**WORK ITEM**.
Copy the passage of the toilet flapper text below word for word, beginning at the words "Standard flapper sizes" and stopping after the words "size before buying.".

**TEXT SHOWN**.
· · · · ·

Short definition
A flapper is the hinged rubber seal at the bottom of a toilet tank that sits on the flush-valve seat. Pressing the flush handle raises the flapper via a chain; water rushes from tank to bowl; as the tank empties, the flapper sinks back onto the seat and refill begins. It’s the most-replaced toilet part in residential plumbing — and the cause of nearly every running-toilet complaint.
What it is
A flapper is a hollow rubber dome with a hinge ring at one side and a chain attachment loop at the top. The hinge slips over two pegs at the base of the overflow tube; the chain connects to the flush lever. At rest, the flapper’s weight (plus the water column above it once water drops) holds it tight against the flush-valve seat — sealing the tank.
Standard flapper sizes match the flush-valve seat: 2 inch (most pre-2005 toilets), 3 inch (most modern 1.28 gpf high-efficiency toilets), and 4 inch (large-trapway designs). Match the size before buying.

· · · · ·

**EXERCISE DATA**.
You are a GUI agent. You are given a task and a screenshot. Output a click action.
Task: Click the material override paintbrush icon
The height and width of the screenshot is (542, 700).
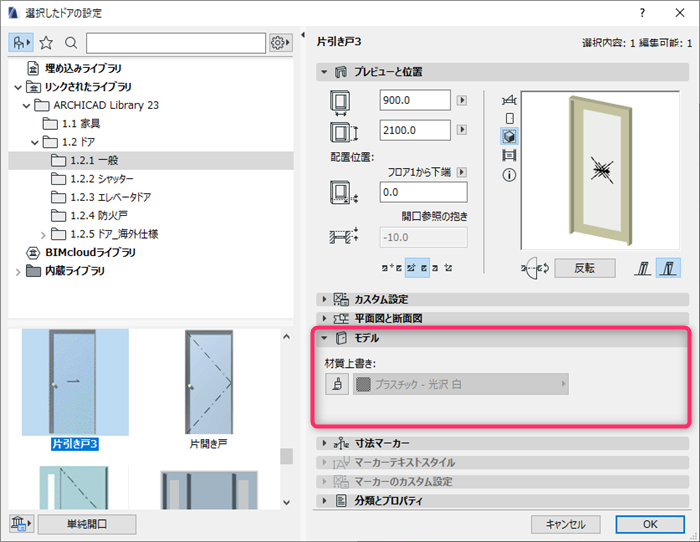coord(337,384)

· · · · ·

**RESPONSE BELOW**.
Standard flapper sizes match the flush-valve seat: 2 inch (most pre-2005 toilets), 3 inch (most modern 1.28 gpf high-efficiency toilets), and 4 inch (large-trapway designs). Match the size before buying.